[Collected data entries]
- Opening Delimiter -
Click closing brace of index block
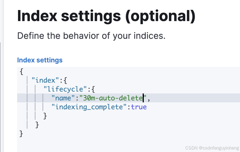The width and height of the screenshot is (240, 152). coord(37,125)
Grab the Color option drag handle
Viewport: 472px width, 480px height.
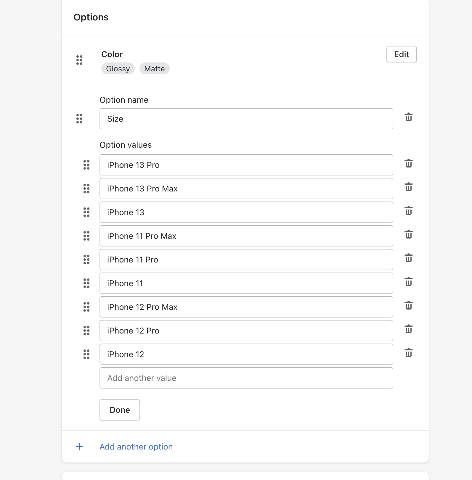click(x=79, y=60)

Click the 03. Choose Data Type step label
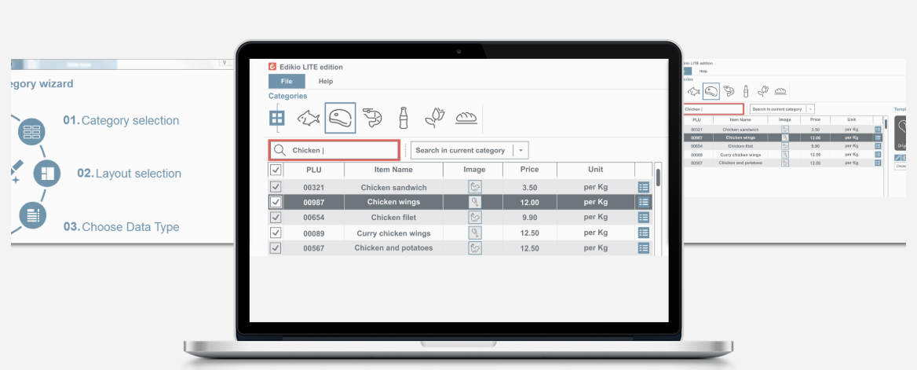point(122,227)
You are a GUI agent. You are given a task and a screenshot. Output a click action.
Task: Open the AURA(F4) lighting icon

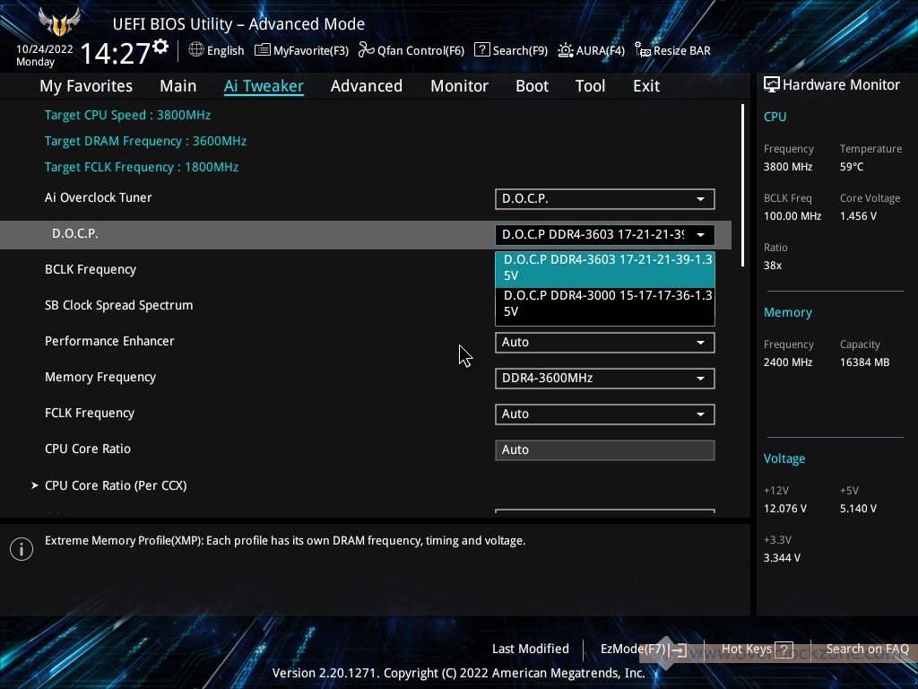(566, 50)
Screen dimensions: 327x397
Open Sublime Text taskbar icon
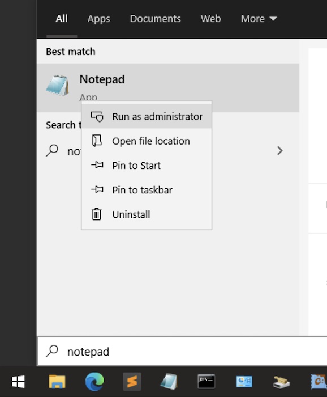(132, 382)
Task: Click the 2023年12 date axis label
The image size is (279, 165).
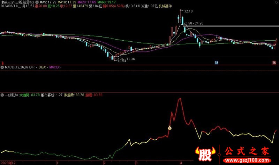Action: [8, 163]
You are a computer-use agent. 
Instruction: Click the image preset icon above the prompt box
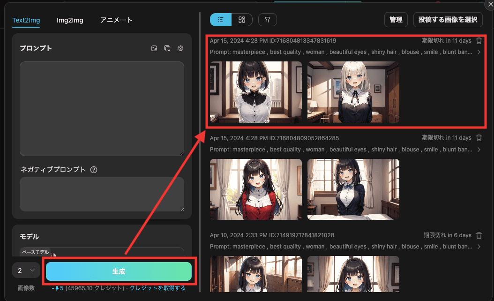[x=154, y=48]
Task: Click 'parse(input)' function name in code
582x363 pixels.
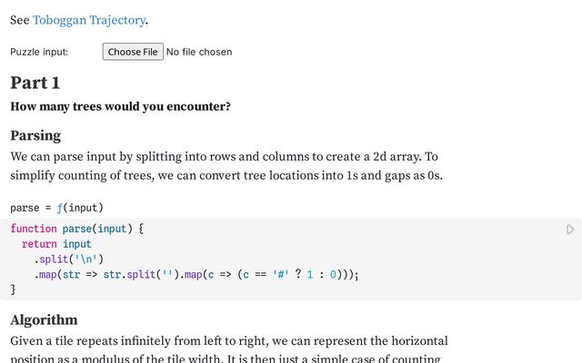Action: pos(98,229)
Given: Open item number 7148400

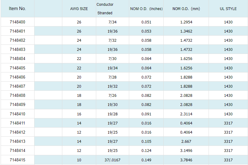Looking at the screenshot, I should (17, 22).
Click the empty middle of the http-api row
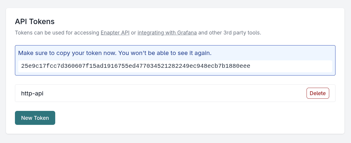 coord(173,93)
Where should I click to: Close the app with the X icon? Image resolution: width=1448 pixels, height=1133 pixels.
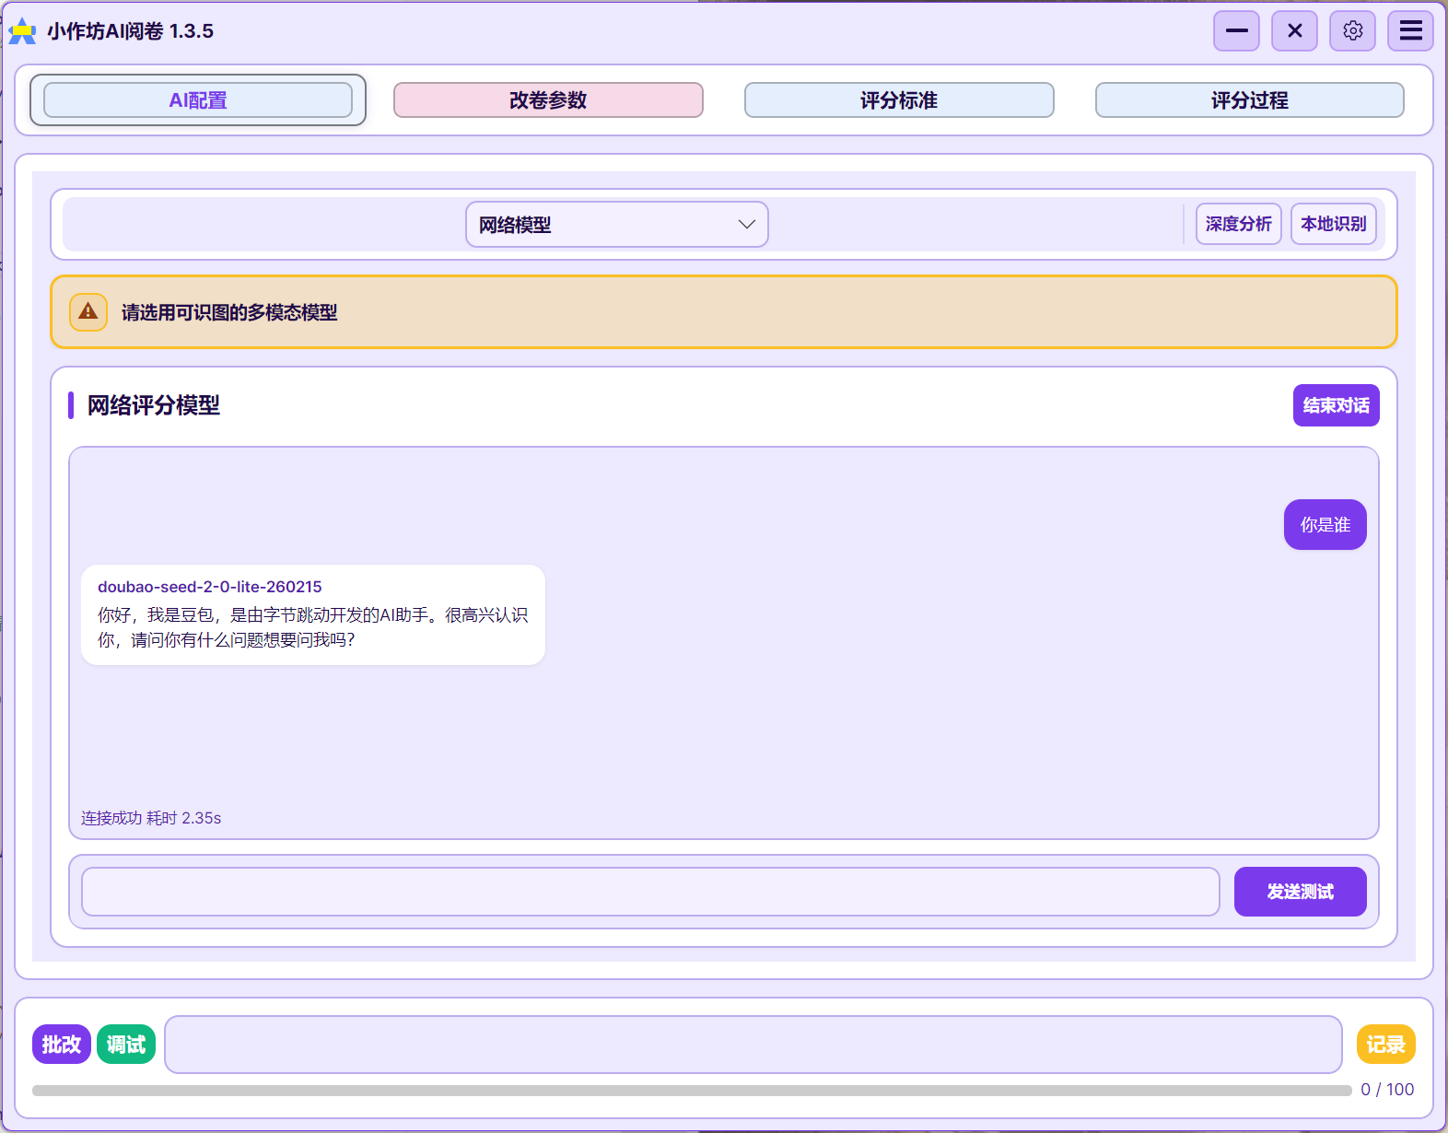point(1294,31)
- Closing Delimiter -
• Your goal:
Pictures aside, restate the entries word for word.

• Response below:
Click closing brace of index block
The width and height of the screenshot is (240, 152). coord(37,125)
Grab the Color option drag handle
Viewport: 472px width, 480px height.
click(x=79, y=60)

Click the 03. Choose Data Type step label
point(122,227)
You are a GUI agent. You are given a task and a screenshot. Output a click action.
Task: Open the AURA(F4) lighting icon

(566, 50)
Screen dimensions: 327x397
Open Sublime Text taskbar icon
(132, 382)
Task: Click the 2023年12 date axis label
The image size is (279, 165).
Action: [8, 163]
You are a computer-use agent. 
Instruction: Click the image preset icon above the prompt box
[x=154, y=48]
Task: Click 'parse(input)' function name in code
582x363 pixels.
Action: pos(98,229)
Given: Open item number 7148400

Looking at the screenshot, I should (17, 22).
Click the empty middle of the http-api row
 coord(173,93)
Where should I click to: Close the app with the X icon? Image resolution: width=1448 pixels, height=1133 pixels.
point(1294,31)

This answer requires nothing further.